Nursî adaletin yukarıda bahsedilen muhtelif mânalarını, bazı Kur’an âyetleri ışığında ele alıp incelemektedir. Bu âyetlerin bir kısmı şunlardır:

(Bu) herşeyi sapasağlam yapan Allah’ın sanatıdır.” (Neml 27:88)

O Allah ki, yarattığı herşeyi güzel yapmış ve ilk başta insanı çamurdan yaratmıştır.” (Secde 32:7)

Bizim Rabbimiz herşeye hilkatini veren ve sonra da doğru yolu gösterendir, dedi.” (Ta Ha 20:50)

Üstlerindeki göğe bakmazlar mı ki, onu nasıl bina etmiş ve nasıl donatmışız! Onda hiçbir çatlak da yoktur.” (Kaf 50:6)

Üstte zikredilen en son âyette de işâret edildiği gibi, bütün mevcûdâtta, gözle görülür bir denge ve düzenin yanısıra, son derece ölçülü bir düzen ve çok iyi bir şekilde tevzî edilen rızık ve bütün kâinata hükmeden bir hikmet vardır. Bütün bunların hepsi, Allah’ın herşeyi ihâta eden ilmine, hikmetine ve adaletine şehadet etmektedir[7].

Her şeyin hazineleri yalnız bizim yanımızdadır. Biz onu ancak belli bir ölçüyle indiririz.” (Hicr 15:21)

Bu âyetle ilgili açıklama Lem’alar adlı eserin sonunda mühim bir yer işgâl etmektedir. Bu risâlede Nursî, Allah’ın el-‘Adl ismiyle ilgili detaylı bir tahlil sunmaktadır. Bu âyetle ilgili tefekkürlerini Eskişehir hapishanesinde, dış dünyadan ve tabiattan uzak bir şekilde iken kaleme alması ayrıca kayde değer bir husustur. Buna rağmen, daha sonra da göreceğimiz gibi, yaptığı yorumların bir çoğunun, kainatı ve içindeki hadiseleri bizzat maddî gözleriyle görüyormuş gibi, canlı bir şekilde yapılmış tasvirler etrafında dönüyor görünmesi de oldukça ilginç görünmektedir.

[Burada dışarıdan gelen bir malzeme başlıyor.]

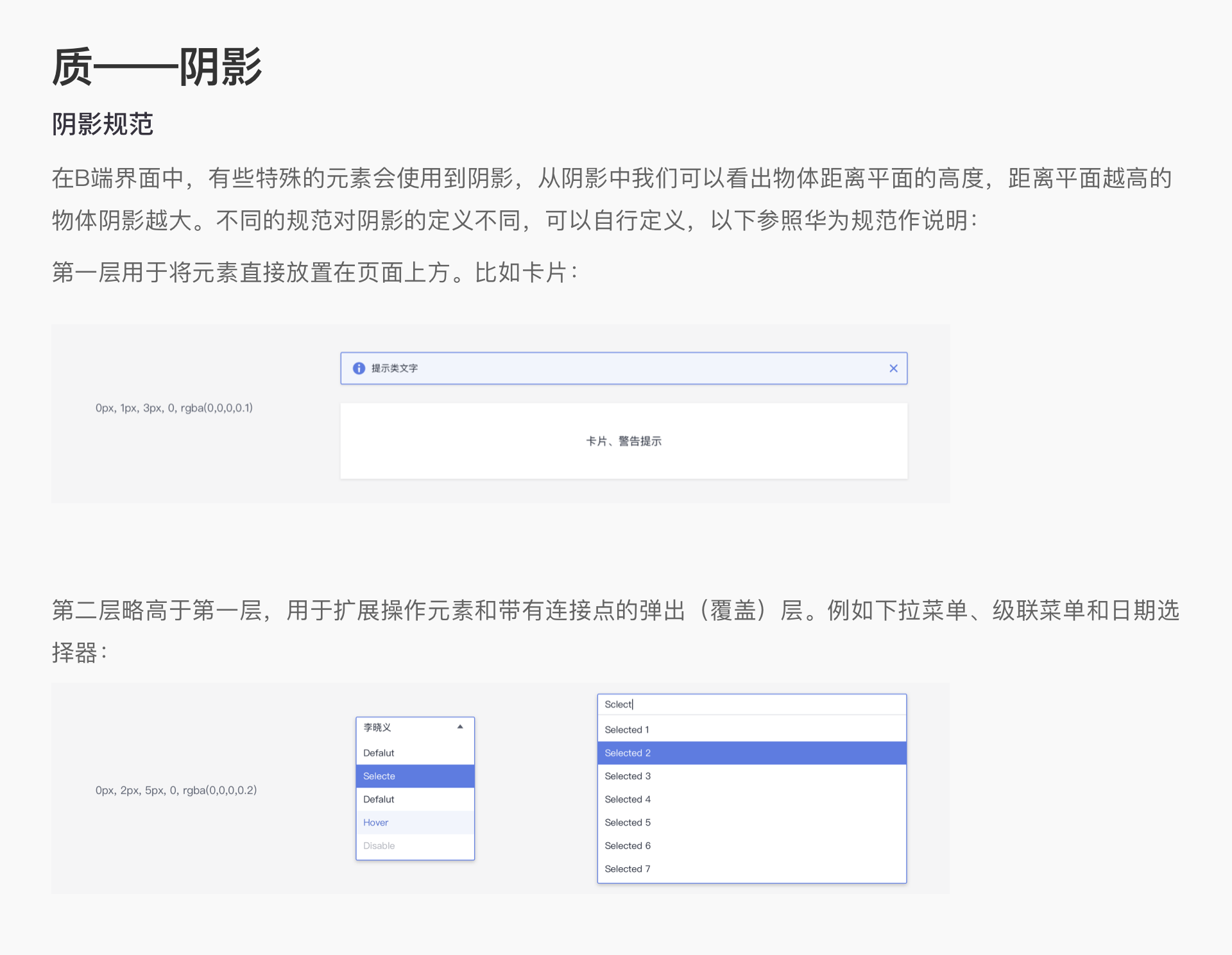Select the Selected 6 entry

tap(751, 845)
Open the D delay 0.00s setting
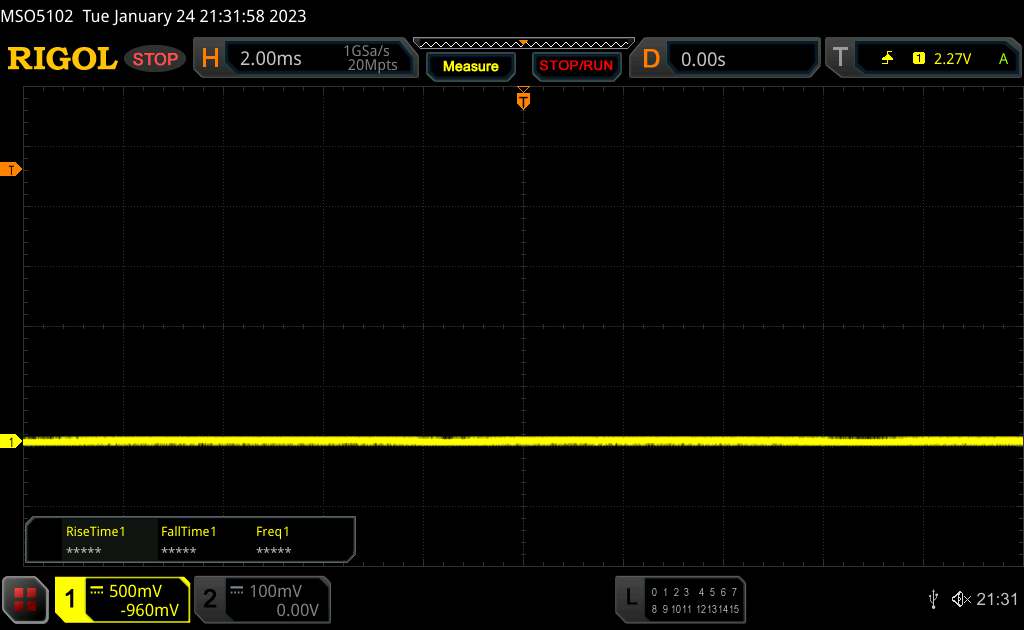Viewport: 1024px width, 630px height. pyautogui.click(x=703, y=59)
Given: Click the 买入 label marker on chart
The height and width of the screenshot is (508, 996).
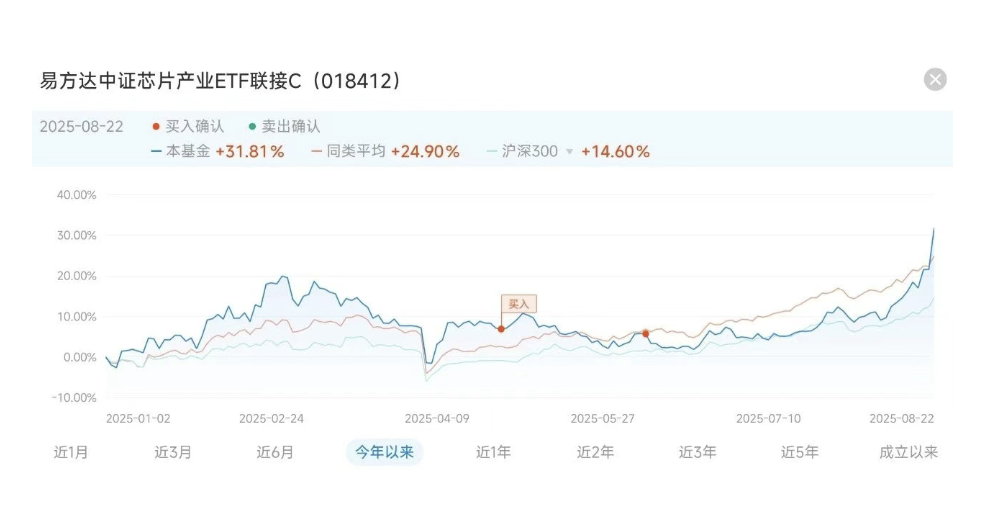Looking at the screenshot, I should 518,304.
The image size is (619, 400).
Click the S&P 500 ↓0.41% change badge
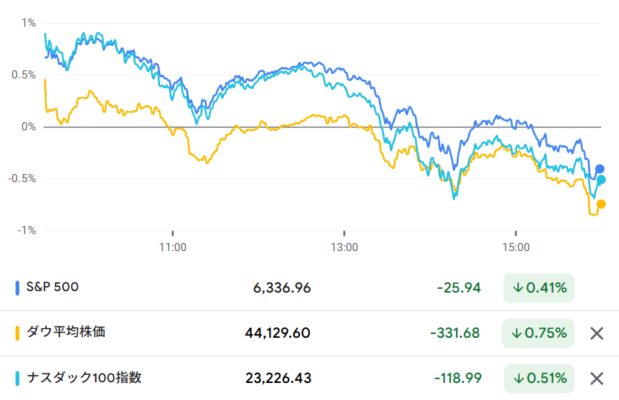(x=538, y=288)
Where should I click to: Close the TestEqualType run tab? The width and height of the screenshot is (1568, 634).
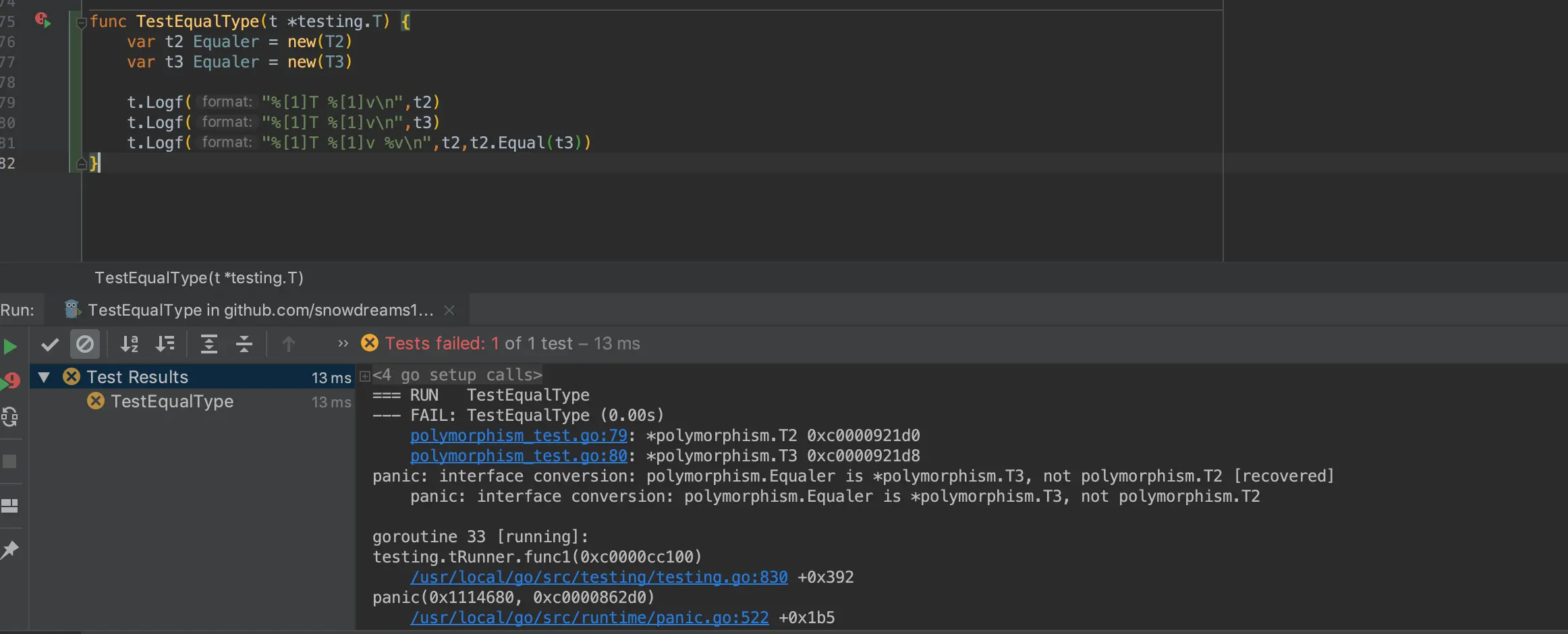coord(449,310)
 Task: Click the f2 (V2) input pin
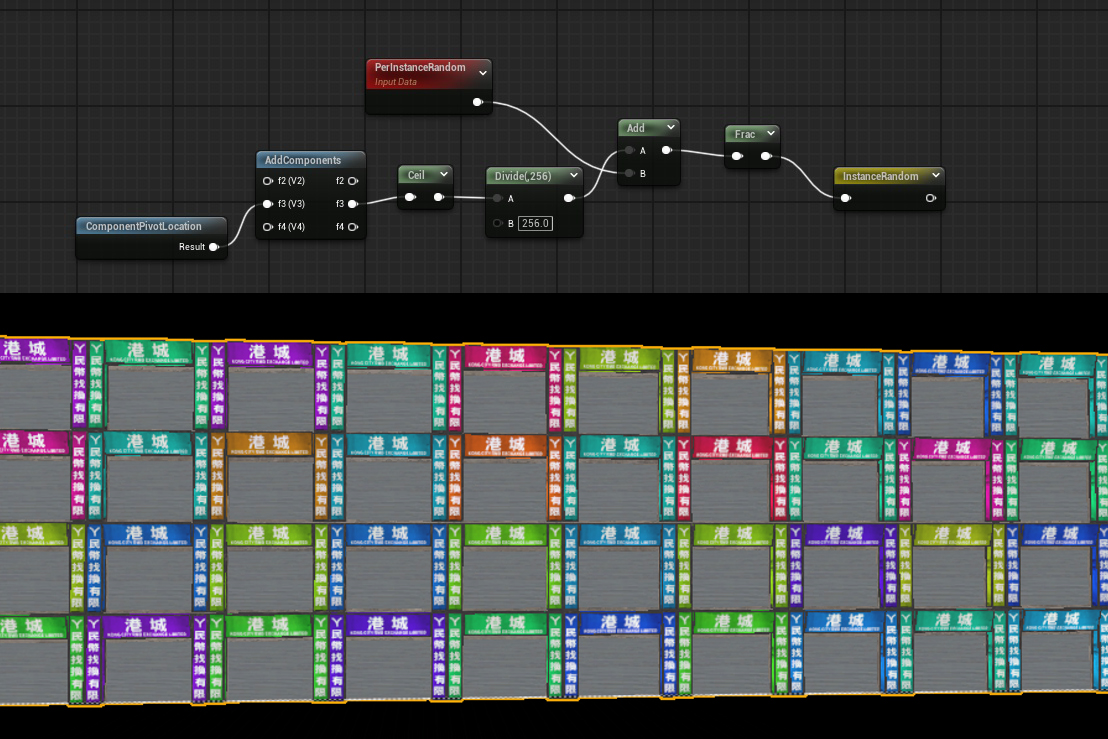267,181
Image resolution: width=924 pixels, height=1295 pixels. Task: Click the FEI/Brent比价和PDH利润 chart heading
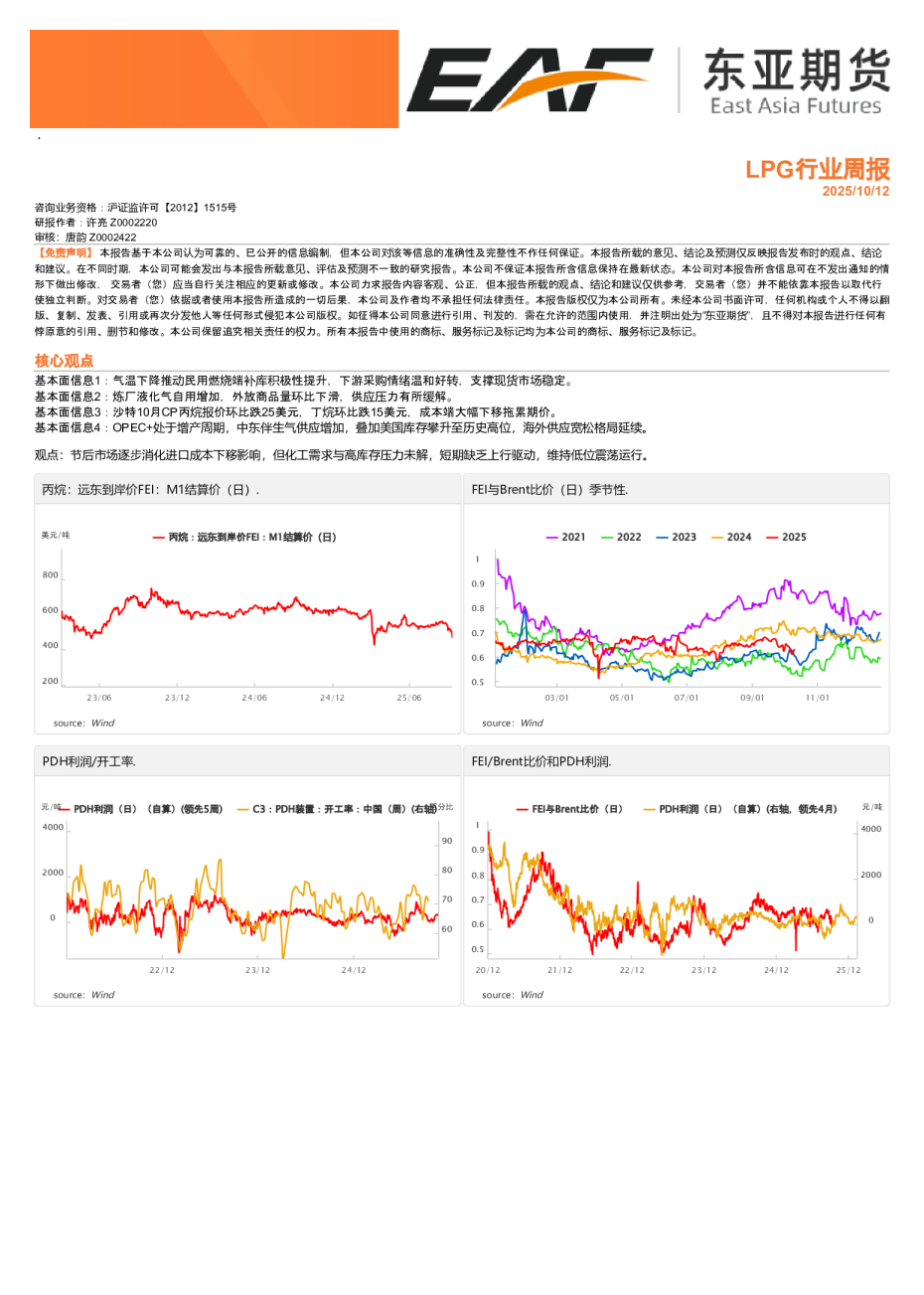541,761
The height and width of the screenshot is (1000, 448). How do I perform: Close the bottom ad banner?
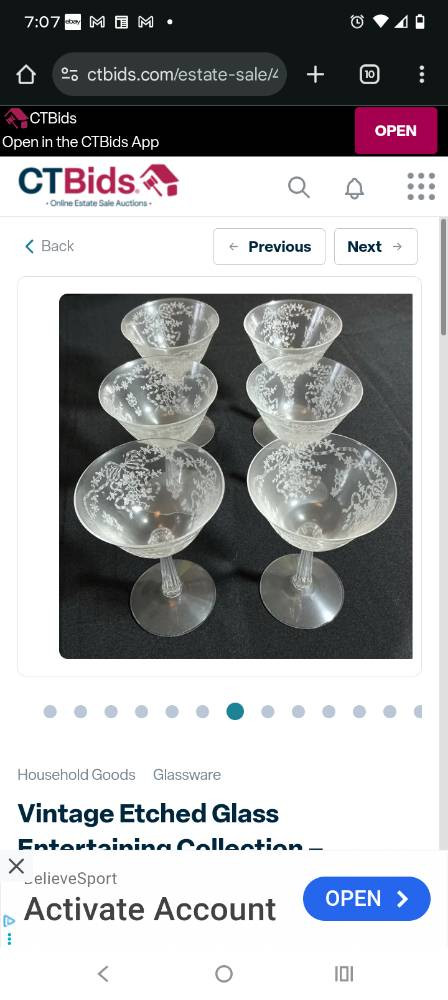[16, 866]
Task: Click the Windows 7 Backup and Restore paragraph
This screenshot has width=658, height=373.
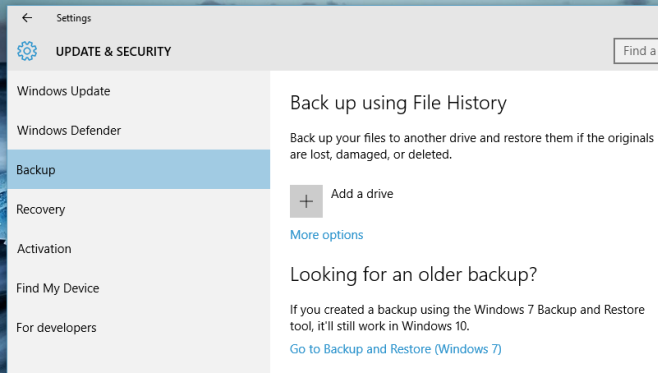Action: pyautogui.click(x=467, y=318)
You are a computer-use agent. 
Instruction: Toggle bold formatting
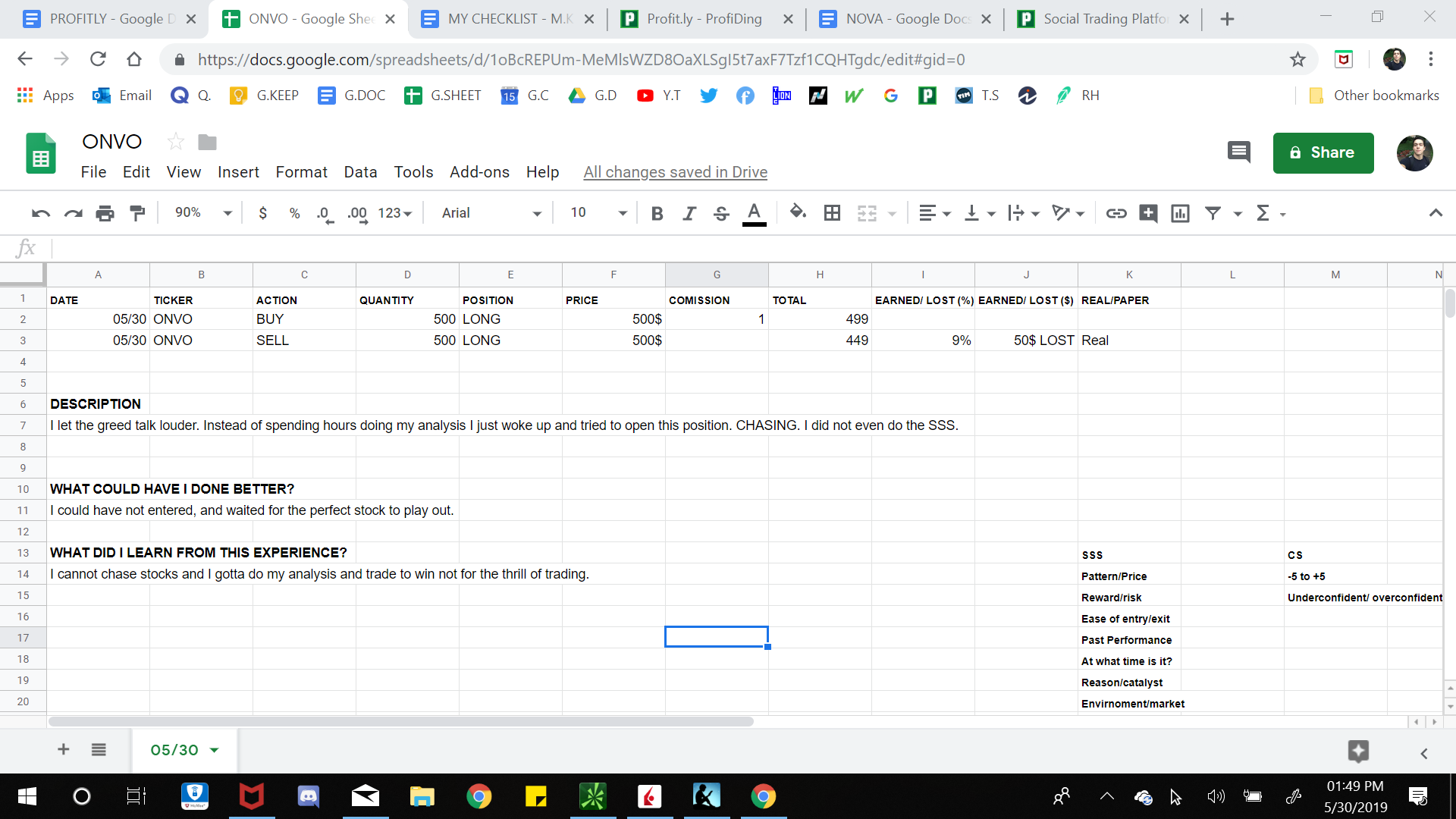click(x=657, y=214)
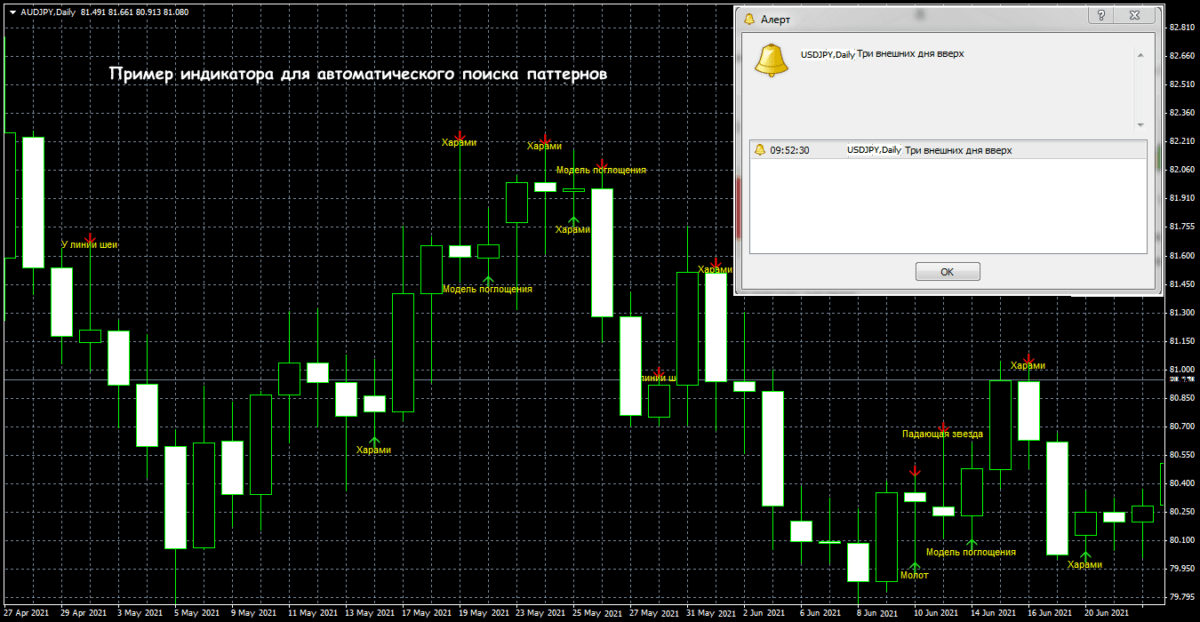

Yukarıdaki bütün âyetler ve benzerleri üzerinde derin bir şekilde düşünmek suretiyle, Nursî, şüphesiz bir şekilde, en başta kendi inanç ve kanaatının yanısıra, kendisi gibi düşünen mütefekkirlerin bu şehâdet âleminde kaynağında Allah cc. olan bir adâlet bulunduğunu ve bu yüzden de sözkonusu adâletin ‘İlâhî Adâlet’ olduğu şeklindeki kanaatlerini vurgulamaya çalışmaktadır. Aslında, ‘İlâhî Adâlet’ kainatın yaratılışından beri küllî bir kanun olarak âlemde faaliyet göstermektedir. Aslında, bu kavramın kişinin bu dünyadaki hayatı ve varlığının yanısıra, âhiretteki varlığı ve hayatı için de önemli birçok mânası bulunmaktadır. İnsanın kainatta adâletin her şeyi kuşatan önemini takdir edebilmesi için, öncelikli olarak kendi yaratılışını, kendisini kuşatan maddî âlemin yaratılışı ile birlikte gözlemesi ve incelemesi gerekmektedir. Bunu yaparken, İlâhî Adâlet bağlamında bu dünya hayatının mânasını anlayabilecek ve bu âlemde adâletin sürdürülmesi için daha duyarlı bir şekilde ferdî ve kolektif sorumluluğunu üstlenmeye başlayacaktır. Bu bakış açısından bakıldığında, Nursî’nin analizleri bizlere diğer faydaların yanısıra, İlâhî adaletin şehâdet âlemindeki tezâhürlerini daha iyi bir şekilde görebileceğimiz ve hem bizde, hem de bizim dışımızdaki dünyada adâletin metafizik mânalarını kavrayabileceğimiz bir çerçeve sunmaktadır.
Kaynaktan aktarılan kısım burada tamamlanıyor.